Has the ed25519 criteria changed?

[iquerejeta]

I might be missing a check wrt torsion elements somewhere, but doesn't the new verification criteria accept signatures with an R that contains a torsion component?

Before 42b4a29 we had:

    ge25519_double_scalarmult_vartime(&R, h, &A, sig + 32);
    ge25519_tobytes(rcheck, &R);

    return crypto_verify_32(rcheck, sig) | (-(rcheck == sig)) |
           sodium_memcmp(sig, rcheck, 32);

Therefore, we were checking that rcheck's byte representation was equivalent to that received in the signature. Given that rcheck comes from a value computed by the verifier, it will not have a torsion component. Therefore, if sig contained a torsion component, the check would fail.
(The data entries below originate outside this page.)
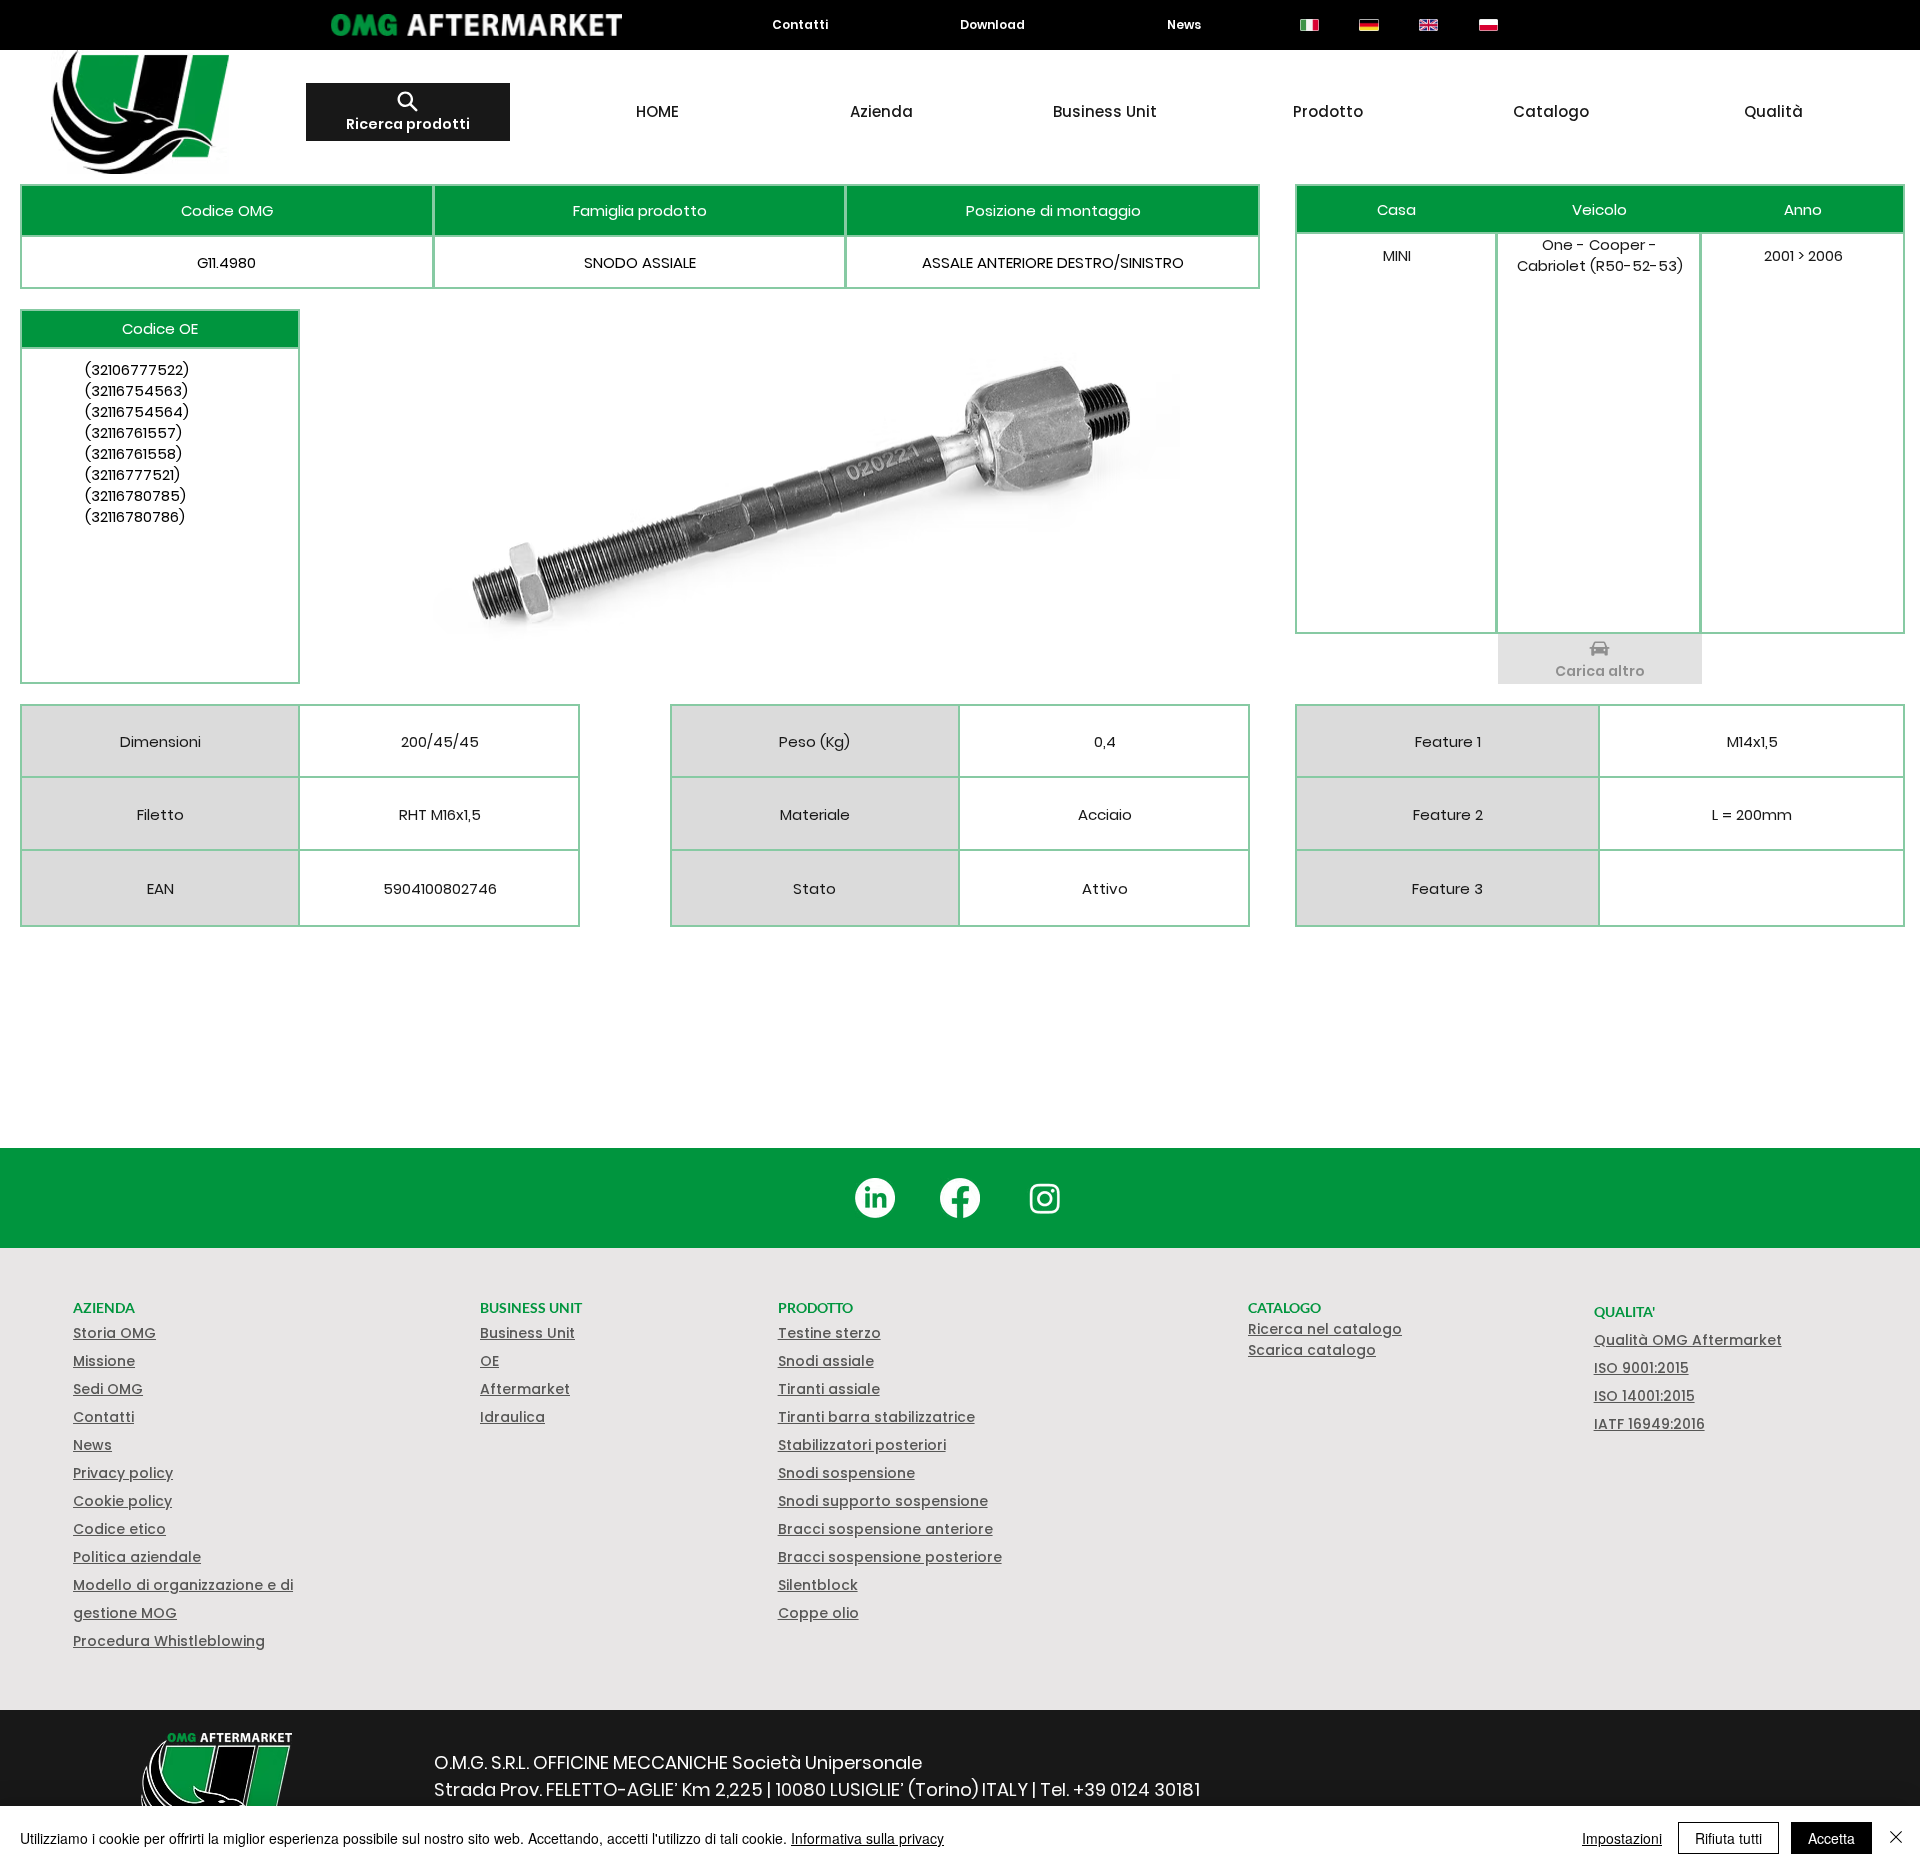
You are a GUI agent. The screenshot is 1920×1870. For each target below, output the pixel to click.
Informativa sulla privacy (867, 1838)
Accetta (1831, 1838)
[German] (1369, 25)
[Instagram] (1045, 1198)
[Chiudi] (1896, 1838)
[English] (1428, 25)
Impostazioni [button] (1622, 1838)
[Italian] (1309, 25)
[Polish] (1488, 25)
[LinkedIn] (875, 1198)
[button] (122, 1501)
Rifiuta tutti (1728, 1838)
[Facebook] (960, 1198)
However, in after that commit (and a later one, 0f767c7) it changed to:

    ge25519_double_scalarmult_vartime(&sb_ah_p2, h, &A, sig + 32);
    ge25519_p2_to_p3(&sb_ah, &sb_ah_p2);
    ge25519_p3_sub(&check, &expected_r, &sb_ah);

    return ge25519_has_small_order(&check) - 1;

In this case, expected_r might have a torsion component and, if that's the case, when subtracting by sb_ah the result will be the torsion component. However, the signature will accept that, as the torsion component has small order.

Is there any particular reason why this change is being applied?

[jedisct1]

Can you clarify why this is necessary?

R is part of the hash, and the Taming the many EdDSAs paper notes that rejecting small order R is not required for binding.

[jedisct1]

I might be missing a check wrt torsion elements somewhere

It's in the second commit you referenced:

libsodium/src/libsodium/crypto_sign/ed25519/ref10/open.c

Line 48 in ee00928

ge25519_has_small_order(&expected_r) != 0) {

but may eventually be removed.

[iquerejeta]

I'm not implying that is necessary for security, I just wanted to confirm whether signatures that were previously rejected may now be accepted (with the latest version of master).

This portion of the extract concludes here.